At home, my father was sometimes with us since he worked different shifts at the Post Office. He was a good cook and did a lot of the cooking. When they were both gone, Grandma was always next door. Her kitchen window faced our house, and all I had to do was knock on the window and she would come over. After school, I spent many happy hours visiting with her while she sat in her rocking chair (it now sits in my house) and crocheted or did embroidery. Grandpa always sat in his big rocker and listened to baseball and news and smoked his pipe.

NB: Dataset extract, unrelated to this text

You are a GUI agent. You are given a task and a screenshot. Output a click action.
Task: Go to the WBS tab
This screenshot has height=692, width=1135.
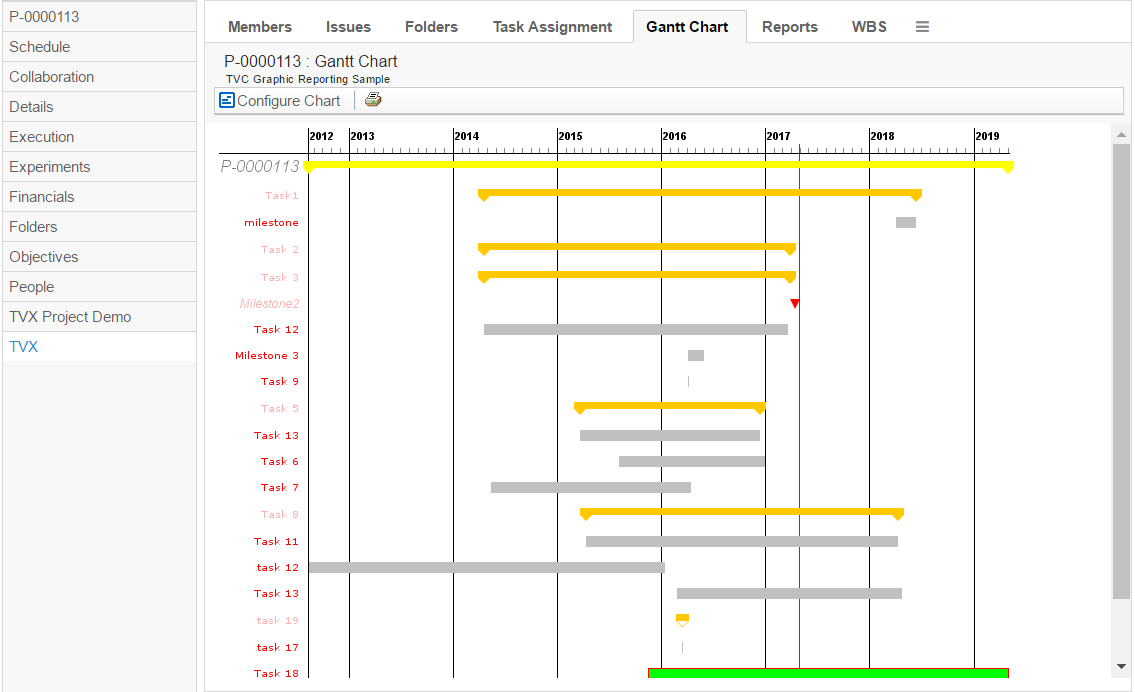pos(869,27)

At the end of her career, Mom worked for a mobile home company. She was able to purchase a very nice mobile home complete with all new furniture for cost. This opportunity corresponded with my father's heart problems, so they sold their home and moved into a senior park where she made friends and enjoyed walking her dog and visiting. She retired and spent many years enjoying her retirement. Eventually they sold out and rented because they didn't want to maintain a home. They moved to Puyallup and lived near me. This picture was taken when they had been married for fifty years.
Dad died in 1995, which means that Mom was a widow for fifteen years. She spent most of that time living with us in a little apartment we finished for her in our downstairs area. Now it is my little apartment. Mom always had a fear of being alone in her old age. Being with us provided her with that comfort of knowing she was not alone. She loved her grandchildren and told everyone she met about them. She baked the birthday cakes, because she wanted to be remembered. She was sometimes called the "candy Grandma" because she had so much candy sitting around. It was a trial for the moms who brought their children to visit (my daughters) because she provided the children with little bags and a scoop to scoop up candy to take home. She also bought soda pop if she knew someone had a particular flavor in mind.
Being something of a recluse, she didn't go out a lot, and seemed content to be home with her routine. It made it difficult as she grew older. When anyone offered to do something for her, her standard response was, "Judie will do it." After she gave up her car because she was "starting to make mistakes," I spent many years driving her to her errands and doctor appointments. She could fill a week better than anyone I know. When we would get to the end and I thought I might be finished, she would start telling me what she wanted to do "next time."
Her two years on Hospice were difficult for her because her world was shrinking; and for me, because I had to shoulder whatever she gave up. Eventually we moved her upstairs where she could see the coming and going of the household and visit with her Hospice "friends" who were a wonderful blessing to us.
Mom was deaf, which was difficult for her. She had some paralysis from a stroke. She could not walk and spent her life in a bed. In spite of those things, she had no pain, and was comfortable physically. At the end of her life, she was still ordering me around, talking a mile a minute with her visitors, and waiting to be ninety. Today she is ninety. I picture her visiting with her loved ones, laughing and happy as she was when she was young and beautiful.